The tannin structure of grapes — and hence of the wines they make — depends much on environment, grape variety, growing conditions, timing of harvest, etc. The extraction of that tannin, and its persistence in the wine depends much on winemaking techniques.
It's the regionality that comes to the fore when Huntington Estate owner and winemaker Tim Stevens claims the area can produce some of the best red wines in Australia, and hence in the world.
"There is no doubt that our style of red wine is unique; we have high levels of high-quality tannin and acid that can make the wines somewhat astringent when young. I make no apologies for this, as the structure makes the wines great for aging and great with food … In time the fruit and tannins integrate to become sublime," he said.
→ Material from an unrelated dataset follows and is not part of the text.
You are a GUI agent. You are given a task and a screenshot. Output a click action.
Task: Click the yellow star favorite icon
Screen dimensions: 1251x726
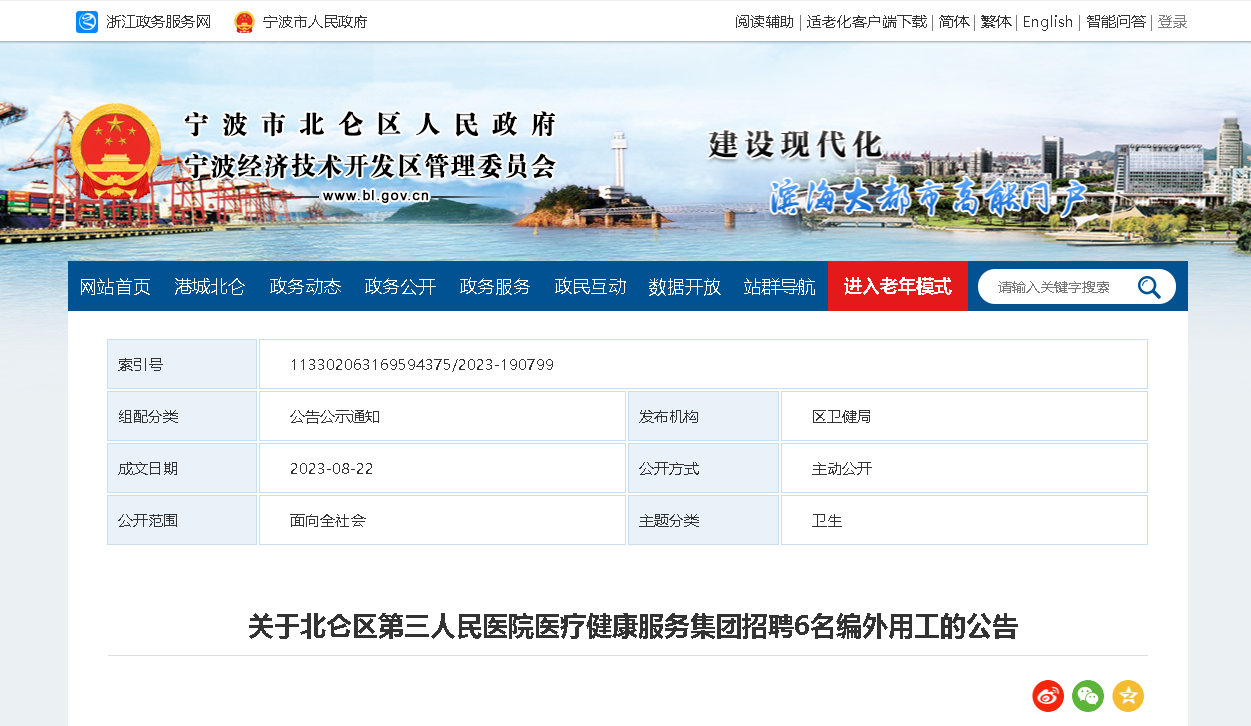(x=1128, y=695)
"Our wines are old-style and don't suit tastes where body and complexity are not important. The style of Mudgee reds is not something we can change, even if, God forbid, we wanted to. This is because of our unique climate and soils, which are what they are.
"Time and again, I have seen Mudgee winemakers (myself included) try to tame these tannins by manipulating the vineyard conditions or playing too much with the wine in the cellar. Invariably, the wine becomes stripped or dull. Handled properly, Mudgee wines are full-bodied, have loads of super-fine tannins, good acid levels, with concentrated and complex flavours that last of the palate.
"The trick is to be guided by the vineyard and intervene as little as possible. Go with the tannins, not against them."
Caption: Tim Stevens working on a Huntington Estate red … "The trick is to be guided by the vineyard and intervene as little as possible."